The Blog

Knowing Me, Knowing You - GCHQ's First Month on Twitter

For decades, few people knew how the British Intelligence services worked. How did one even become a spy? Did it really involve a tap on the shoulder and a discreet conversation about Northern Ireland or the Soviet Union?

"Intelligence agencies such as GCHQ need to enter the public debate about privacy. I think we have a good story to tell." - Robert Hannigan, Director of GCHQ

Myths & legends

For decades, few people knew how the British Intelligence services worked. How did one even become a spy? Did it really involve a tap on the shoulder and a discreet conversation about Northern Ireland or the Soviet Union?

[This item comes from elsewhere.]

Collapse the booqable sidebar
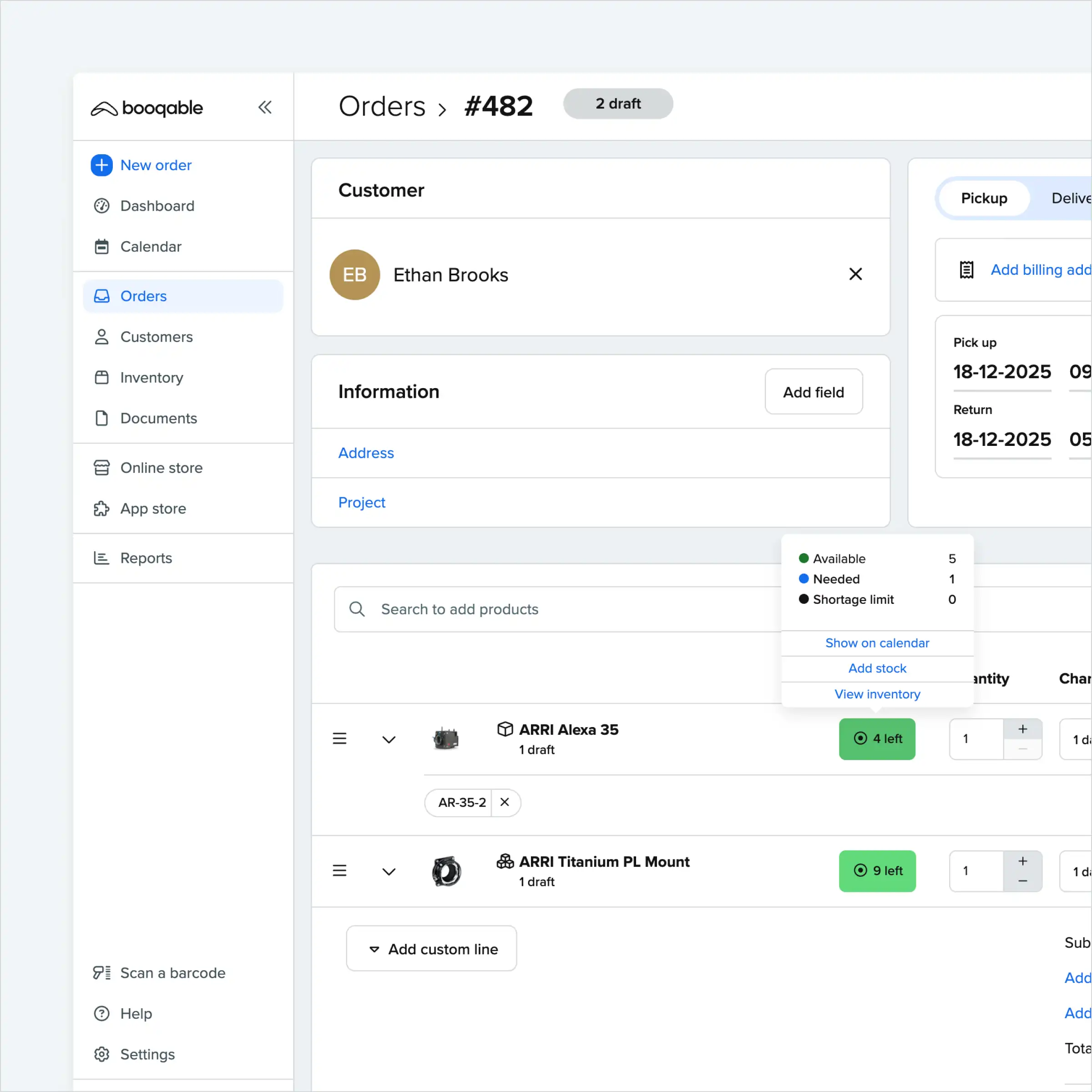 pos(265,107)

A vacuum of information led to many myths and legends, fuelled by James Bond films, stories of mysterious deaths and people's unchecked imaginations.

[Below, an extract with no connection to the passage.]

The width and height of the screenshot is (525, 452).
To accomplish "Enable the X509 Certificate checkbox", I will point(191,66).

But then came the Snowden revelations about mass surveillance, resulting in a fierce debate about privacy, transparency and international law, which rumbles on in different ways.

Others, in effect, seized the story - and ran away with it.

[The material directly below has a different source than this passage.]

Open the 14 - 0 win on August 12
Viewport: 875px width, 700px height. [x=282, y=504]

Stung, British Intelligence has increasingly sought to regain control of its own reputation. Director of GCHQ Robert Hannigan, chief of MI6 Sir John Sawers and others have gone on the record to explain some of their thinking.

Adoration of the Shepherds

In one example of this new openness, GCHQ released a Christmas card with a cryptographic twist. It featured the 'Adoration of the Shepherds' by a pupil of Rembrandt and involved a brain-tease open to the public. Players could send their answers to GCHQ by email and stay informed of the winner.

The intention was obvious: look, we have fun with quizzes; we're not as bad as all that.

Hello, world

In the last month, however, GCHQ has opened up in a more significant way: it launched a Twitter account, the first of the British secret services to do so.

Its first tweet, Hello, world, contained a link to GCHQ's website, where a short announcement explained its desire "to reach out to the technical community and add our voice to social media conversations about technology, maths, cyber security, and other topics where we have a view." Noting the popularity of the Christmas card quiz, the statement also said the agency would continue with "puzzles...questions and codes to work your grey matter."

No polemics here

However, anyone expecting polemical engagement is in for disappointment. A cursory trawl through GCHQ's Twitter feed quickly shows its real purpose.

Tweets are tightly managed around a few key themes: the agency's history, its claims to diversity, job opportunities (Arabic and Russian language graduates are in particular high demand), technological innovation, and support for the British establishment (one recent tweet celebrating the Queen's birthday).

Liberals & patriots

In just a few days after its first tweet, GCHQ amassed 34k+ Twitter followers (its growth has stabilised since). Broadly speaking, followers fall into six groups: news media & journalists (probably hunting for stories), tech sites (ditto), other intelligence services (e.g. the CIA and NSA), privacy groups & NGOs (perhaps keen to see slip-ups), and what one might call liberals (of the anti-authoritarian kind) and patriots (flag, faith and family types).

In other words, the liberals and patriots are the only two significant groups of individuals rather than organisations. Both groups are typically male, young, urban and educated.

Even though GCHQ isn't on Facebook, it's interesting to see the results from a Facebook Audience Insights check on people interested in 'Edward Snowden', 'counter-terrorism', 'cyber security' and 'espionage'. Some 80% are male; 53% under the age of 44; and typical other interests include the military, government and technology.

Clearly, GCHQ has found a ready audience among social media users, who hold opposing views about authority and power, national defence and whistle-blowers.

It should be noted, however, that it hasn't explicitly acknowledged these people on Twitter, where it follows a mere 164 users: nearly all news media, universities and tech sites.

In contrast with GCHQ's surveillance work, on Twitter it seems far more interested in broadcasting its identity and attracting recruits, instead of open discussion.

Balance of power

Parliamentary select committee hearings, speeches and interviews - and now social media. British Intelligence's reputation management has been careful and considered.

If a Facebook page, YouTube channel or other social media activity is still to come, it seems unlikely it will lift the veil in a more dramatic way.

In the end, GCHQ will continue to know more about us than we do about it; whatever your opinion about that balance of power. Unless, that is, Snowden or others like him have more up their sleeve.